Extracted records

+ + +

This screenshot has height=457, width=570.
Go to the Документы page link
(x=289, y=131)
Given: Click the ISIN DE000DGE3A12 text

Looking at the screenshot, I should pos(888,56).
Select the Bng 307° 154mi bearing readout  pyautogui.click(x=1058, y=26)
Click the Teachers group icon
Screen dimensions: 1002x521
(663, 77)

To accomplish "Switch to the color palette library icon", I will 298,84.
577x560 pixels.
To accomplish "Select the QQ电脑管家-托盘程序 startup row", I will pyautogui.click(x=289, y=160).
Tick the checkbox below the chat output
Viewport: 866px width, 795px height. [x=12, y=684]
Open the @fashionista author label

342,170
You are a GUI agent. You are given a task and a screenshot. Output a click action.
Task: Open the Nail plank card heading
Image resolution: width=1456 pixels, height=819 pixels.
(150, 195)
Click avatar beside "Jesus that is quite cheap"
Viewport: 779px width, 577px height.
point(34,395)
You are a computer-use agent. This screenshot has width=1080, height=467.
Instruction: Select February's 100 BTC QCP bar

+ + +

TASK REQUIREMENTS: Your answer should be the lines from the one containing "Viewport: 779px width, 577px height." through the last line of the records, repeated exactly and with nothing added.

SOLUTION FOR THIS TASK:
Viewport: 779px width, 577px height.
point(34,395)
You are a computer-use agent. This screenshot has width=1080, height=467.
Instruction: Select February's 100 BTC QCP bar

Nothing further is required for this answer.